Re: [Lsr] Thoughts about PUAs - are we not over-engineering?

2022-06-16 Thread Van De Velde, Gunter (Nokia - BE/Antwerp)
Hi Gyan, Daniel, Peter, All,

Thanks for sharing your insights and I agree mostly with your feedback

I agree and understand that summarization is needed to reduce the size of the 
LSDB. I also agree summarization good design practice, especially with IPv6 and 
SRv6 in mind. There never has been doubt about that.
I am not sure I agree that UAP/UPA is ‘optimal-design’. Maybe it is the best we 
can do, however I have a healthy worry we could be suffering tunnel vision and 
that proposed solution may not be good enough.
We should not be blind and believe that advertising UPA/PUA does not come 
without a cost. The architectural PUA/UPA usage complexity cost may not be 
worth the effort (none of the integration of using a PUA/UPA event triggers 
come for free). Do we really believe that PUA/UPA solve all the SID 
reachability problems for all IGP network design and SR use-cases elegantly? 
Maybe some use-case design constraints and assumptions should be documented to 
clarify architecturally where PUA/UPA is most beneficial for operators? Just 
stating “outside scope of the draft” seems unfair to operators interested in 
PUA/UPAs

Let me give two examples where PUA/UPA benefit is unclear:

(1) Multiple-ABRs

I was wondering for example if a ingress router receives a PUA signaling that a 
given locator becomes unreachable, does that actually really signals that the 
SID ‘really’ is unreachable for a router?

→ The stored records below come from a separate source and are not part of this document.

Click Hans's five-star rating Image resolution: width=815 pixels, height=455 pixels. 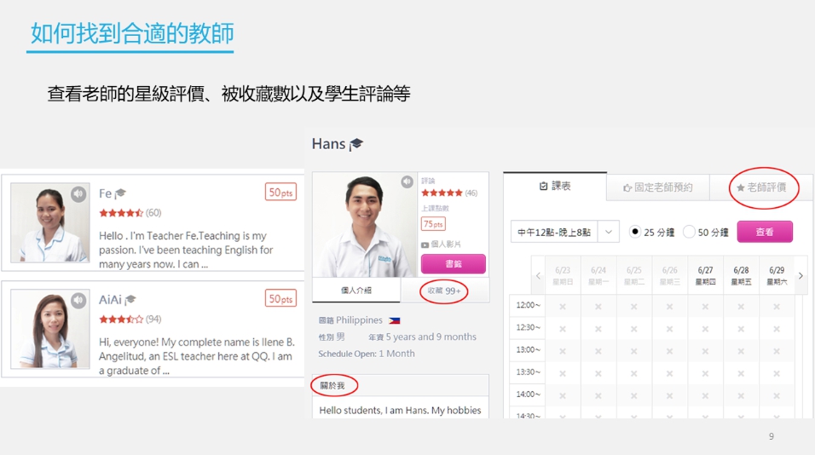442,193
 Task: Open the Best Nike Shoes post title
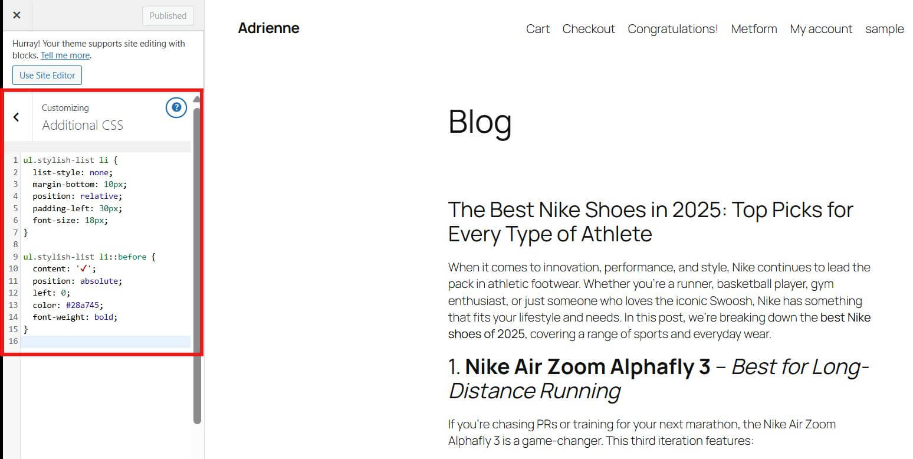[x=650, y=222]
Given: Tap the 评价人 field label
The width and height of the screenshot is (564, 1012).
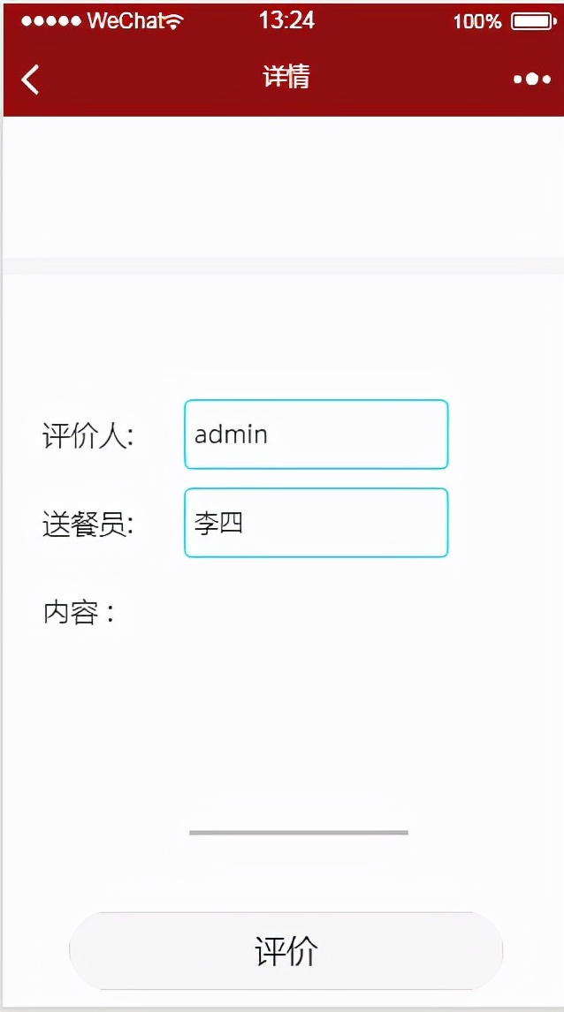Looking at the screenshot, I should tap(86, 434).
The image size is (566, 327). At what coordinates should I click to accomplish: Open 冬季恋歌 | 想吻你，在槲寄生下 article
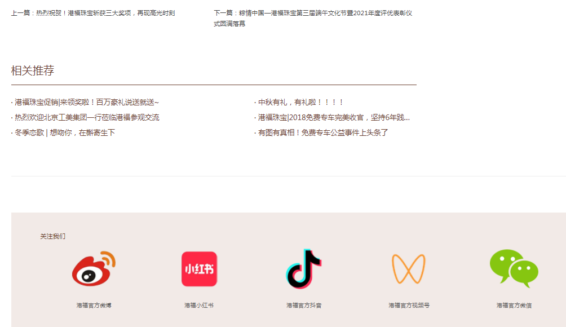pos(65,132)
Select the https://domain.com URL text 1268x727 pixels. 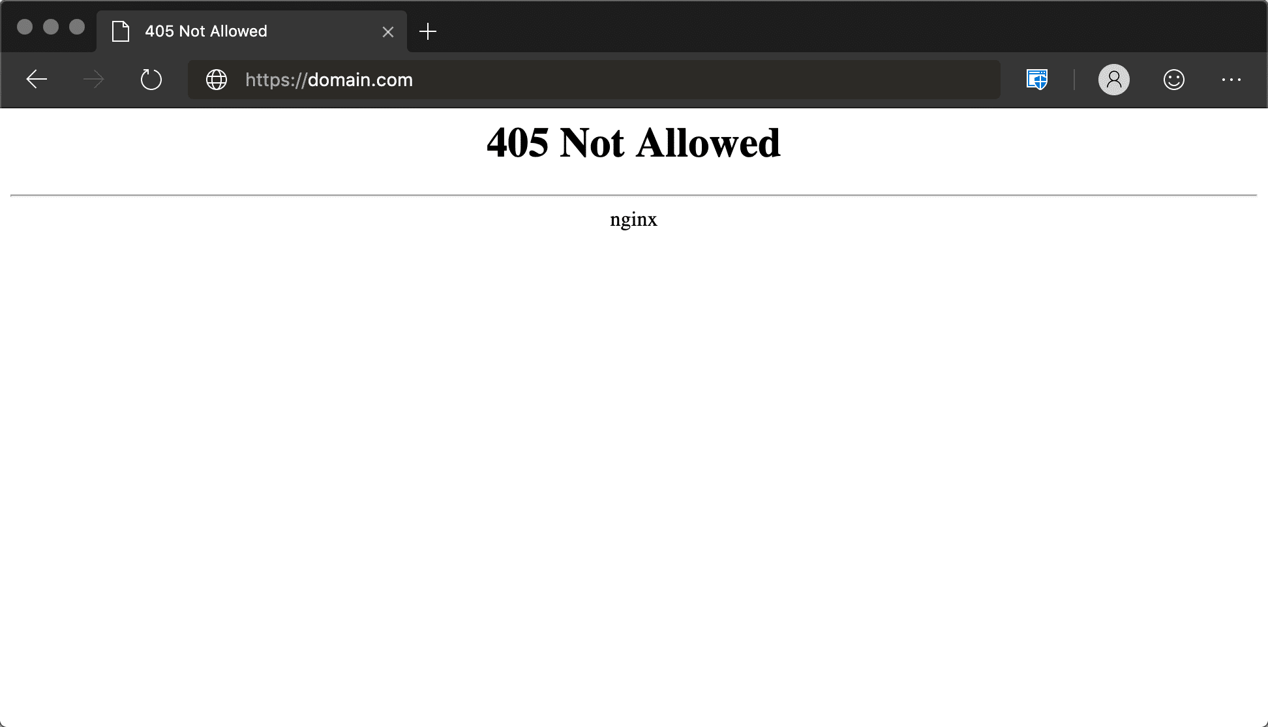pyautogui.click(x=329, y=80)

For example (simple design to illustrate the corner-case):

ingressPE#1---area#1---ABR#1---area---ABR#2---area#3---egressPE#2
 |  |
 |  |
 +area#1---ABR#3---area---ABR#4---area#3+

What if ABR#4 would loose connectivity to egressPE#2 and ABR#2 does not?
In that case ABR#4 will originate a UPA/PUA and ABR#2 does not originate a 
PUA/UPA.
How is ingressPE#1 supposed to handle this situation? The only thing 
ingressPE#1 see is that suddenly there is a PUA/UPA but reachability may not 
have changed at all and remains perfectly reacheable.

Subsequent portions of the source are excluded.